Back in the late 50′s and early 60′s, school for me meant a daily mile-long trek through “the village” [of Ansnorveldt] with my siblings to a one-room schoolhouse, where my brother, sisters, and about 25 students–more or less– from first to eighth grade shared a single classroom– along with spelling bees, Christmas concerts, multiplication tables, art projects, and reading out loud.
One-room schools at that time were not the norm, but living just outside of a sizable Dutch settlement, my siblings and I daily walked past the large Christian Reformed School that most of our neighborhood friends attended, on our way to school. Most of our other remaining neighborhood friends were bussed off to the big Catholic school in town, and consequently there were so few of us left that the public school we attended was by far the minority.
Our administrator/teacher was a big, calm and efficient Catholic man named Mr. Blake. I do not remember seeing him upset or angry. He managed to maintain order and kept us inspired and eager to learn. My siblings and I often laugh over stories of growing up in that schoolhouse because overwhelmingly, the experience was pleasant. However, it wasn’t all fun and games. When a student was disobedient or disrespectful and warranted correction, Mr. Blake simply grabbed “the strap,” calmly took the student out to the privacy of the cloakroom momentarily, and administered a quick, stinging slap on the palms of the student’s hands. I managed to avoid the experience, but I will never forget my heart breaking for one of my sisters who returned to the classroom with big repentant tears rolling down her cheeks as she rapidly blew on her stinging palms.
As students in that one-room schoolhouse, we learned very quickly that if we wanted to avoid the harsh “external government” of our teacher, we needed to govern ourselves well internally. The more self-control (or self-”government”) we were able to exercise, the less we needed Mr. Blake’s corrective control (or corrective “government.”)
Unfortunately, like one-room schoolhouses, punishment for disobedience in the classroom (and in many homes) has gone the way of the dinosaur. It’s become almost extinct. The tried-and-true philosophy of education that once produced self-controlled, productive individuals has been replaced with child-centered entitlement and a refusal to restrain misbehavior. Yet the philosophy of education in one generation will always be reflected in the next, and will produce that generation’s form of government. The implications of failing to teach our children to be self-governed individuals are huge. Today we are witnessing the chaotic results of unrestrained behavior not only in our homes and interrelationships, but also in our nation.
Last week, Newt Gingrich likened this generation to entitled, self-focused individuals who excitedly jumped with enthusiasm into a political system that promised everyone a “free trip to Disneyland”–yet they didn’t have the wisdom to discern that in order to get their free ride, it meant crashing the plane into the park. There is no free ride.

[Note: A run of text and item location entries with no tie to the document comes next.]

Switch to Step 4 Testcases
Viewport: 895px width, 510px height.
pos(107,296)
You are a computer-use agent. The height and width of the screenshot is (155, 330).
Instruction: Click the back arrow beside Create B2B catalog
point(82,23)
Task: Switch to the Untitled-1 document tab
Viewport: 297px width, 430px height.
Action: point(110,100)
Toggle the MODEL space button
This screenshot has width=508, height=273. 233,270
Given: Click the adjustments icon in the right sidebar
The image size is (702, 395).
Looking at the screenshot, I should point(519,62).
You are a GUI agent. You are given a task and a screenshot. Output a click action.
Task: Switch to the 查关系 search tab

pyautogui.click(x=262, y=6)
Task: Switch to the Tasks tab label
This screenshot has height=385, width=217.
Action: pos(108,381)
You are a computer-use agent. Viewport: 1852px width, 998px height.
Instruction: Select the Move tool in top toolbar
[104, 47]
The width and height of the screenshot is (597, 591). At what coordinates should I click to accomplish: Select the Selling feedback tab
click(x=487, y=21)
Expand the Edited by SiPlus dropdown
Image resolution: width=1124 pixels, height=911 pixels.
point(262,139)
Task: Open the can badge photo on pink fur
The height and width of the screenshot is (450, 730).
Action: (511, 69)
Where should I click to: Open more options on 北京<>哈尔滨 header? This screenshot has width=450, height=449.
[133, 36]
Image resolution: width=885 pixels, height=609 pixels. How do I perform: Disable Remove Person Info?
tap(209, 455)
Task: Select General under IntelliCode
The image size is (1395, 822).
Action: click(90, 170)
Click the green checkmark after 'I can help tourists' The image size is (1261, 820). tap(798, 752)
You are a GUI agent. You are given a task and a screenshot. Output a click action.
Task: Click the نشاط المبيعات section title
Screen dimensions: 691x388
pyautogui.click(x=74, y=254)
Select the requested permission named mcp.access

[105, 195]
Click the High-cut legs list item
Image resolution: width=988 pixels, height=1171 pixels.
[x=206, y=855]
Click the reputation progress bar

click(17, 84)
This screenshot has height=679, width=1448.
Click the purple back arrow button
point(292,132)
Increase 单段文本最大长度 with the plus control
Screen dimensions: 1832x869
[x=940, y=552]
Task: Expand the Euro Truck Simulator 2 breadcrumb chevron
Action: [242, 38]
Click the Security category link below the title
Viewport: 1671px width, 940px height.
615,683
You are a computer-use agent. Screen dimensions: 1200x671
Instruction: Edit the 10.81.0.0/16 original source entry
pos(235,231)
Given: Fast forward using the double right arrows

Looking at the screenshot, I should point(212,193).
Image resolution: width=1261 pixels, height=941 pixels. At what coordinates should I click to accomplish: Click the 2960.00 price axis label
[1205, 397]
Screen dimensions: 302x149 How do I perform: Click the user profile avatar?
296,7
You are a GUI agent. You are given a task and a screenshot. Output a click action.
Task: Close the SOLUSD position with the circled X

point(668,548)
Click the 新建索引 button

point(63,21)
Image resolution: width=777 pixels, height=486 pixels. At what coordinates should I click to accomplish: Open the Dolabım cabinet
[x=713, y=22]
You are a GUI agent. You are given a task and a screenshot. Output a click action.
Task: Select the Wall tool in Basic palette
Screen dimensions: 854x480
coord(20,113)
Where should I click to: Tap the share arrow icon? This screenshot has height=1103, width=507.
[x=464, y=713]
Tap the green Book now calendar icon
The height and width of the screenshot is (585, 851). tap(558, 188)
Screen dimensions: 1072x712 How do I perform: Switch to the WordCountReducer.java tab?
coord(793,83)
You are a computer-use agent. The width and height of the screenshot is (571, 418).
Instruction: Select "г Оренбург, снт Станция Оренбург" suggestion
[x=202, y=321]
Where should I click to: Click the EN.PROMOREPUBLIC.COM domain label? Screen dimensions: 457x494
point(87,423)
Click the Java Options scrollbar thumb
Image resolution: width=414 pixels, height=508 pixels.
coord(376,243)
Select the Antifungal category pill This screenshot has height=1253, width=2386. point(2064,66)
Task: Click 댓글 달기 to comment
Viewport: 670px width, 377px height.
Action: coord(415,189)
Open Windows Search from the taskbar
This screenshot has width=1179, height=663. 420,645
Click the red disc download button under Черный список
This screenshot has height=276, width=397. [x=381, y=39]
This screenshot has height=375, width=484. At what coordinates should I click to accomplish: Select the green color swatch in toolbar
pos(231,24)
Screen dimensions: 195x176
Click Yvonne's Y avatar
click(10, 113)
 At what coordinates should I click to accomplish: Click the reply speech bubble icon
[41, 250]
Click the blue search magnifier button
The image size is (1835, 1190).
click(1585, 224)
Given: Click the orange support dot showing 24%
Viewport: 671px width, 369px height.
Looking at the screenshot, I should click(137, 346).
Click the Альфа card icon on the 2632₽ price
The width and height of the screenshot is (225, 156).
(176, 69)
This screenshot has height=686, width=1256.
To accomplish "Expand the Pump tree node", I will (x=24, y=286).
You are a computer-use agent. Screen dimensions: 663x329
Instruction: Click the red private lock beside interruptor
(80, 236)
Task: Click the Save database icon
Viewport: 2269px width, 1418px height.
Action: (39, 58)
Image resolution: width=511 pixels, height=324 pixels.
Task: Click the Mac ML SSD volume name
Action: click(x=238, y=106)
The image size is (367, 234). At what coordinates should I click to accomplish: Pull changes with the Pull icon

Too absorbed in satisfying their own immediate wants and desires, no matter what the cost, they are led like sheep to the slaughter.
The self-governed individual, on the other hand, understands the value of hard work, sacrifice, self-control, and patience that ultimately will lead to true freedom, and less intrusive civil government.
God has ordained two distinct spheres of government: internal, and external.Good government begins internally, with self-government, and will always be revealed externally.In Luke 6:43-46, Jesus said, “No good tree bears bad fruit, nor does a bad tree bear good fruit, for each tree is known by its own fruit…The good person out of the good treasure of his heart produces good, and the evil person out of his evil treasure produces evil, for out of the abundance of the heart, his mouth speaks.”
Whatever is in the heart of an individual will be evident in his conversation, actions, and manners–and ultimately in relationships, businesses, and civil institutions. The external characteristics are the true mark of what is internal. Man must necessarily be governed, either by internal self-government, or by external civil restraint. If we want limited, nonintrusive civil government, then we must earn it by exercising consistent internal self-control.
Around 1852, Robert Winthrop said, “All societies of men must be governed in some way or other. The less they may have of stringent state government, the more they must have of individual self-government. The less they rely on public law or physical force, the more they must rely on private moral restraint. Men, in a word, must necessarily be controlled, either by a power within, or by a power without them; either by the word of God, or by the strong arm of man; either by the Bible, or by the bayonet.”
We don’t need to return to the one-room schoolhouse in order to find our way back to the “good old days.” We only need to practice, and to diligently teach our children, the truth of Proverbs 4:23, “Keep your heart with all vigilance, for from it flow the springs of life.”